The Albanese Labor government is focused on the sustainable growth of the NDIS, and Labor is also determined to ensure that prices are fairer for participants, providers and workers in the sector and that there is a transparency for the Australian taxpayer about that process and outcome. This means ensuring that participants are not overcharged. It also means that our investment in the NDIS has to go to our frontline workers and participants. It means clarity around pricing arrangements. It is the participants and the frontline workers of the NDIS who are the lifeblood of this scheme.
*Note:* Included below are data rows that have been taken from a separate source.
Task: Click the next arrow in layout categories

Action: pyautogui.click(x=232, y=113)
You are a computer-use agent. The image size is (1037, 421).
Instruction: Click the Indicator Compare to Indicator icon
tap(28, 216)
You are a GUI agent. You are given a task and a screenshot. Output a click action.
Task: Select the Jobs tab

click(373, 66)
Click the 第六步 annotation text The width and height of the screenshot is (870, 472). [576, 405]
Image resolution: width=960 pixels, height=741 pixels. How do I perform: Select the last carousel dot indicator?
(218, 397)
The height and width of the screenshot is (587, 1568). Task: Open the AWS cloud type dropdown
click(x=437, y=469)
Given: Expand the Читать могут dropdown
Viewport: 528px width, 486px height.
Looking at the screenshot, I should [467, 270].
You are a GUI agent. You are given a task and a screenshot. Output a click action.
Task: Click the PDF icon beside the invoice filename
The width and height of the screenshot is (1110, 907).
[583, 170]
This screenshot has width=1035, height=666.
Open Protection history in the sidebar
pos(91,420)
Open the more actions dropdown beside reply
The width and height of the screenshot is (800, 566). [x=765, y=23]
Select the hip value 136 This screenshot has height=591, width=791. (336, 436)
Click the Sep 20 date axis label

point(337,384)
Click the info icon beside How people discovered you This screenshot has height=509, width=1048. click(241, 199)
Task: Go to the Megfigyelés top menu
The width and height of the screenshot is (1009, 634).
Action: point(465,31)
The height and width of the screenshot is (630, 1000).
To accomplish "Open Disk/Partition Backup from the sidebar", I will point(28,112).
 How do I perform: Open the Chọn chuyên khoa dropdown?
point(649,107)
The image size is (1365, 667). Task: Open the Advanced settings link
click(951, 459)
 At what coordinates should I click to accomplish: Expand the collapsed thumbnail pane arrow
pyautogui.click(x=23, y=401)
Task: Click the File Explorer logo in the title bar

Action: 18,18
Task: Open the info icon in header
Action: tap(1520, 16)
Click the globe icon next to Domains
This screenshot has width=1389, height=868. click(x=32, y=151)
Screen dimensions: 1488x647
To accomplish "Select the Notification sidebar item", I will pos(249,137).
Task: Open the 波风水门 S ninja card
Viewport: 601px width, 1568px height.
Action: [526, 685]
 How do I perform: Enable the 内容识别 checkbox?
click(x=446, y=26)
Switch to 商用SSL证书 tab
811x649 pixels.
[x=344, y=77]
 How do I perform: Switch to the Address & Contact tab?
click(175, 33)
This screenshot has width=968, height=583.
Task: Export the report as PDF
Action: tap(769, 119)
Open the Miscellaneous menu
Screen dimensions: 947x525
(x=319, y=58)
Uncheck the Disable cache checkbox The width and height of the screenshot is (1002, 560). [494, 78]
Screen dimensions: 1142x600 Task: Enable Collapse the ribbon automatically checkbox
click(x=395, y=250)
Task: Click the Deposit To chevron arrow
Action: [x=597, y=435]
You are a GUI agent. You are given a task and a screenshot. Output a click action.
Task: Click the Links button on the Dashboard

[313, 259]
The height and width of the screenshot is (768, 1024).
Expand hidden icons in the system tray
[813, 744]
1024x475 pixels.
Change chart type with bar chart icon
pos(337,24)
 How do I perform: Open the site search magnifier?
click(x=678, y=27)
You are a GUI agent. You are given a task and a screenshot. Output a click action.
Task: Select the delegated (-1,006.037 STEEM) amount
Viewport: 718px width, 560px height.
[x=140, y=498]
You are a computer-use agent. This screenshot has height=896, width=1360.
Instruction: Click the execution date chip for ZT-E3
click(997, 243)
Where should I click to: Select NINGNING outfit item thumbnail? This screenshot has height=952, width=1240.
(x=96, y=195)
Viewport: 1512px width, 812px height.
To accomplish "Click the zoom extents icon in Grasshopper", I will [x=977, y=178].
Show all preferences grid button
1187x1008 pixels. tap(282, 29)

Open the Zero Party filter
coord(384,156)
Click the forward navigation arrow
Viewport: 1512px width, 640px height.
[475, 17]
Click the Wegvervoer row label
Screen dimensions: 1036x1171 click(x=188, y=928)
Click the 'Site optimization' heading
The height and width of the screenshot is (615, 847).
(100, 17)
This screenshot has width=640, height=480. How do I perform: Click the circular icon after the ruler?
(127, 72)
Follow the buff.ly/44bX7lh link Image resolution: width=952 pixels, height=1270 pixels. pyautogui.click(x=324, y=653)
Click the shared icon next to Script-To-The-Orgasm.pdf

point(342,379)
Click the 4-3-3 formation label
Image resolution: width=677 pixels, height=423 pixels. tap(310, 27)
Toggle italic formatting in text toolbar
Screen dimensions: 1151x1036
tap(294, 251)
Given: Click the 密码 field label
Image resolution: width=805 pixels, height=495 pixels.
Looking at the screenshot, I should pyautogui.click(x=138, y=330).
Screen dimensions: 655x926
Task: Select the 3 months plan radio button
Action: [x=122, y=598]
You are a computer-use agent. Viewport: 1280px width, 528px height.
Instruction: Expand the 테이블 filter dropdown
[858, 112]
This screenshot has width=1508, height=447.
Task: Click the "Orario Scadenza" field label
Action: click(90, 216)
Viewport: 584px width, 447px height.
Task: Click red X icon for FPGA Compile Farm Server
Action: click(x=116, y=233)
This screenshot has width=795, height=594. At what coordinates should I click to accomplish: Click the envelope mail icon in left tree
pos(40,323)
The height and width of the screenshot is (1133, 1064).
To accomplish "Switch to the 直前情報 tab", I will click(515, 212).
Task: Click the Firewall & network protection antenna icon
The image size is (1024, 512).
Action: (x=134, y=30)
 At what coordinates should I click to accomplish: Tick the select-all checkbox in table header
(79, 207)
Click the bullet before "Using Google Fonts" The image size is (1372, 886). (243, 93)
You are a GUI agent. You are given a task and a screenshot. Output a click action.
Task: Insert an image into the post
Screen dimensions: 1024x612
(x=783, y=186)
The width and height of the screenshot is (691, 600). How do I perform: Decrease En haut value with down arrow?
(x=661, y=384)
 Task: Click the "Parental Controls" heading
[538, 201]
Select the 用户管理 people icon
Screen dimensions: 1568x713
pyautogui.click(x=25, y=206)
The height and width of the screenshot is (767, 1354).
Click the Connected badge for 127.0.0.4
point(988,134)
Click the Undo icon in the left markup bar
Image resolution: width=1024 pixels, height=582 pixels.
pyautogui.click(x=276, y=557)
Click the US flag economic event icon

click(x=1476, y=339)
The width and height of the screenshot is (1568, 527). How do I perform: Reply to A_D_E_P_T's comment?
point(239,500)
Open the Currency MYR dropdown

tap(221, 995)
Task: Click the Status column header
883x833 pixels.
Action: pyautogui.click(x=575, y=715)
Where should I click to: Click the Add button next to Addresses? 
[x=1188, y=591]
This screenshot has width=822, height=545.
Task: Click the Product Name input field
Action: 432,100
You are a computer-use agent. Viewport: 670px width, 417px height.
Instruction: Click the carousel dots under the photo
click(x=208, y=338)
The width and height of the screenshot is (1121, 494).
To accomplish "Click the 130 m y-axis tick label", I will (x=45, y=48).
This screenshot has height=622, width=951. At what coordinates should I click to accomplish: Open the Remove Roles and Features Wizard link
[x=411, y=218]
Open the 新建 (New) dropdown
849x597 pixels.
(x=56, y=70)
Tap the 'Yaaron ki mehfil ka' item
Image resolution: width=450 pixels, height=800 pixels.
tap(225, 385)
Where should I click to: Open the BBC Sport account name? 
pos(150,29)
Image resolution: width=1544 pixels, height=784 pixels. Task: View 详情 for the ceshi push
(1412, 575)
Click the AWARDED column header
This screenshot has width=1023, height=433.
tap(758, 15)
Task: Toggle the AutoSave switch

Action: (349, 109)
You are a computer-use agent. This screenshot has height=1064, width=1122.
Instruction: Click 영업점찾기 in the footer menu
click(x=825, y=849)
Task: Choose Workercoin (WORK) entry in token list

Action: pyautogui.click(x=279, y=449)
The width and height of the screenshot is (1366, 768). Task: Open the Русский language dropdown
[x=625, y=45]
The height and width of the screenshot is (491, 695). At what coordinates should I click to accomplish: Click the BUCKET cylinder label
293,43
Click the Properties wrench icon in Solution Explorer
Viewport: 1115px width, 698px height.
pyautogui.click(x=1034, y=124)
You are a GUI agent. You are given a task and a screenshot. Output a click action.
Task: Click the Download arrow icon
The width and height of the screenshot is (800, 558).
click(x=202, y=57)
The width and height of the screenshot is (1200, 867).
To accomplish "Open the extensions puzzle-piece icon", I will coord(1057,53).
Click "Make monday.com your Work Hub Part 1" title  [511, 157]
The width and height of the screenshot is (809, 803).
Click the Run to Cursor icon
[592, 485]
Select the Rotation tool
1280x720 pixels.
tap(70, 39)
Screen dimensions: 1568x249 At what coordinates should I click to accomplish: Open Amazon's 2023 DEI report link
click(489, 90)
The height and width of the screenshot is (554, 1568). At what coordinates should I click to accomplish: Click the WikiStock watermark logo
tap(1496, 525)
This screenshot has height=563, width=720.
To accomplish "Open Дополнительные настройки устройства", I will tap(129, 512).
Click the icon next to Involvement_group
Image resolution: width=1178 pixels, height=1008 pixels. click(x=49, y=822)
The annual price review is a key part of monitoring the scheme to ensure efficiency, equity and financial viability, and the National Disability Insurance Agency incorporates market data, research and public and industry engagement in its review, considering numerous factors such as changes to the minimum wage and the superannuation guarantee. In the last review, the agency also commissioned an independent report into pricing, focusing on a detailed examination of pricing data and patterns. The review is a rigorous process. It's a rigorous process in which this year more than 10 million therapy transactions were assessed and benchmarked with Medicare, private health insurance and 13 other government schemes. The outcomes of that 2024-25 annual pricing review included recommending new prices for certain therapies where participants were paying more than other consumers, as well as restructuring and clarifying travel charges.

What the NDIS is fundamentally about is making sure that some of the most vulnerable people in our community have the support they need every day, and the only way to do that—the only way to ensure this world-changing critical piece, this great institution introduced by Labor—is to make sure it is financially sustainable.

Steve Georganas (Adelaide, Australian Labor Party) Share this | Link to this | Hansard source

There being no further speakers, the debate is adjourned and the resumption of the debate will be made an order of the day for the next sitting.